Book Review: Lonely Boy by Steve Jones
- Christian Farrell
- Oct 26, 2022
- 4 min read

If you watched the series "Pistols" on Hulu...well, you saw a whole bunch of unexpected Cinemax-tastic scenes between Steve Jones and Chrissy Hyndes - I had to jump up and close the window shades on real short notice! But what you may have also saw was that the series was based on Jones' memoir Lonely Boy. After watching the series, I had to pick up the book.
There are two overarching distinctions between the memoir and the series. The first is that the series ends right when the Sex Pistols break up, and Jones does hard drugs for the first time; the book goes all the way to the present day (or at least a couple years ago) to detail his life as a junky and illegal immigrant living in LA, followed by his eventual redemption. Secondly, after such a hard life, Jones doesn't have a lot of firm memories - even the most interesting stories he tells usually comes with the caveat that he could be remembering things wrong.
Jones' early life plays out like it's hinted at in the show. He was born to a single mother, lived his life in broken-down neighborhoods, and was put in some very inappropriate situations by his father in law. He quickly accumulated addictions: addicted to cigarettes, addicted to alcohol, addicted to sex, and eventually addicted to stealing. He was drawn to music, but displayed his love through stealing things like Keith Richards' coat and David Bowie's microphone.
Also as seen in the show, he started a band with his best friend on drums and a friend's older brother on bass. Around the same time, he started hanging out in Malcolm McLaren's shop (not yet called Sex) and pleaded with McLaren to promote his band. McLaren got the bad a gig, Jones went up to sing...and failed miserably.
But McLaren wouldn't give up on Jones - not only did he rescue Jones from going to jail for another robbery, but he also gave Jones the guitar from Sylvain Sylvain (lead guitarist of the New York Dolls) and told him to concentrate on learning that while McLaren found him a singer and songwriter. Jones played and played until he became a great guitarist, McLaren found Johnny Rotten to be the singer, and the rest is history.
One aside: Obviously there's a lot more in the memoir than there was in the series, but there are a few things in the book that would have been awesome in the show. The main one to me was how Johnny Rotten got noticed in the first place. Vivienne Westwood, McLaren's wife and co-owner of Sex, told McLaren that there's a guy named Johnny who hangs out in the store and had the perfect look to be the lead singer of the band. McLaren found Johnny, asked him if he could sing (like in the show), had him audition to Alice Cooper's "Seventeen" (like in the show), Jones instantly hated him (like in the show), and McLaren hired him on the spot (like in the show). But it continues in the book that when Westwood saw Rotten, she told McLaren that she was talking about a different Johnny. That Johnny would eventually join the band anyway...as bassist Sid Vicious.

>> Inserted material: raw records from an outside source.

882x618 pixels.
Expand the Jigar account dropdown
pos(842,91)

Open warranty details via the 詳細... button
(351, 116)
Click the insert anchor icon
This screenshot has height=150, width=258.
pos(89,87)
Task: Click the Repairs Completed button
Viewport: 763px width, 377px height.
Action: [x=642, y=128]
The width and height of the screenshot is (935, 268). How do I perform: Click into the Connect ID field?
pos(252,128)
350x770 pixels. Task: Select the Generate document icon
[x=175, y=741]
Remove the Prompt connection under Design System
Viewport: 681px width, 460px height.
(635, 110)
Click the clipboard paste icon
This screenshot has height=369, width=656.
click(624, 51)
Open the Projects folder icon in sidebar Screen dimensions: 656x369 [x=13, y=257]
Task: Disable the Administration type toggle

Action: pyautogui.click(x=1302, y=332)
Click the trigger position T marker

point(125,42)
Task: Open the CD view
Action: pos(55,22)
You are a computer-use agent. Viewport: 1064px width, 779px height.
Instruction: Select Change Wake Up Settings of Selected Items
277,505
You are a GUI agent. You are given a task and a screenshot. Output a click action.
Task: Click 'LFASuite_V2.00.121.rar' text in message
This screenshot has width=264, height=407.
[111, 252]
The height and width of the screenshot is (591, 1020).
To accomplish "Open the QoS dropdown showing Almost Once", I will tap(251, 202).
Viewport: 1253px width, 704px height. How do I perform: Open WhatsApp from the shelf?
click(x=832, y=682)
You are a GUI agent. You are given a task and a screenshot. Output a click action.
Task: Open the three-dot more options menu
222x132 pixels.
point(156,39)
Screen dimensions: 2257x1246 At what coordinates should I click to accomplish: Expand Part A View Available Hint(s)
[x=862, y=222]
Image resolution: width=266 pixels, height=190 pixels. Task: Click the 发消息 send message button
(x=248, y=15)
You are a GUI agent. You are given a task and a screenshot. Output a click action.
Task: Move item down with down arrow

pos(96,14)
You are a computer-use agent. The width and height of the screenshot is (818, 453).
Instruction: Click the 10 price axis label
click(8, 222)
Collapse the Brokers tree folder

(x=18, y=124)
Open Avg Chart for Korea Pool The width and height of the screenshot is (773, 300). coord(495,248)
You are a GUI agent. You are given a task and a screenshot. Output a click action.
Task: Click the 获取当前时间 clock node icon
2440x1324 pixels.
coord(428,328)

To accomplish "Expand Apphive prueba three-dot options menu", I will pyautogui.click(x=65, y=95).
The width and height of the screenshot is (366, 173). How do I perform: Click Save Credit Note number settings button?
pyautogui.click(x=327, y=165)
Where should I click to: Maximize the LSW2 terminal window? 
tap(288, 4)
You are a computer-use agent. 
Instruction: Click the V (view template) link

One downside of this tale (of the story itself, not the book) for fans of punk is that it just furthers the theory that punk was just happenstance. For the Sex Pistols, Jones wanted the band to be like Bowie or Roxy Music - but when you're stuck with a lead singer who can't sing and goes out of his way to look weird, punk just kind of happens.
The band lights the world on fire, pushes out the only virtuoso in the band, Sid enters and quickly flames out, Johnny leaves, they film a movie that gives McLaren credit for everything cool they ever did, and then they break up for good. On the day after their last concert in San Francisco, Jones tries hard drugs with Sid Vicious for the first time. This is where the series ends, but for Jones his life was about to get much more complicated.
Jones chooses to stay in America for both personal as well as legal reasons - due to an outstanding warrant he'd be arrested on site in England. However, he doesn't officially emigrate to America, so he's living illegally. This wouldn't be a problem, except for the fact that he becomes a full-blown drug addict as well.
The times are lean and the world passes the Sex Pistols to the side. Jones does some couch surfing for a while, then forms a few intermittent bands that don't gain much traction. He shows up on Letterman as part of Iggy Pop's backing band, but can't join the recording session for Iggy's album taking place in Spain (he was afraid he wouldn't be let back into America). Along the way he loses and uses friends, and sinks low enough for drug money to eventually be out on the streets of New York selling 8" x 10" photos of other more successful bands.
Does this have a happy ending? Sure - he eventually has enough, enters rehab, turns his life around, and hosts a successful radio program in LA (again, as of a couple of years ago - no idea if it's still playing). But it was a really remarkable trip to get there and well worth a read.
Obviously this is a must-read for Sex Pistols fans. Otherwise, it's still a good read, but you might get frustrated reading a good story only to be told at the end that it might not have happened after all. Objectively, I'll give it six out of ten hot dogs.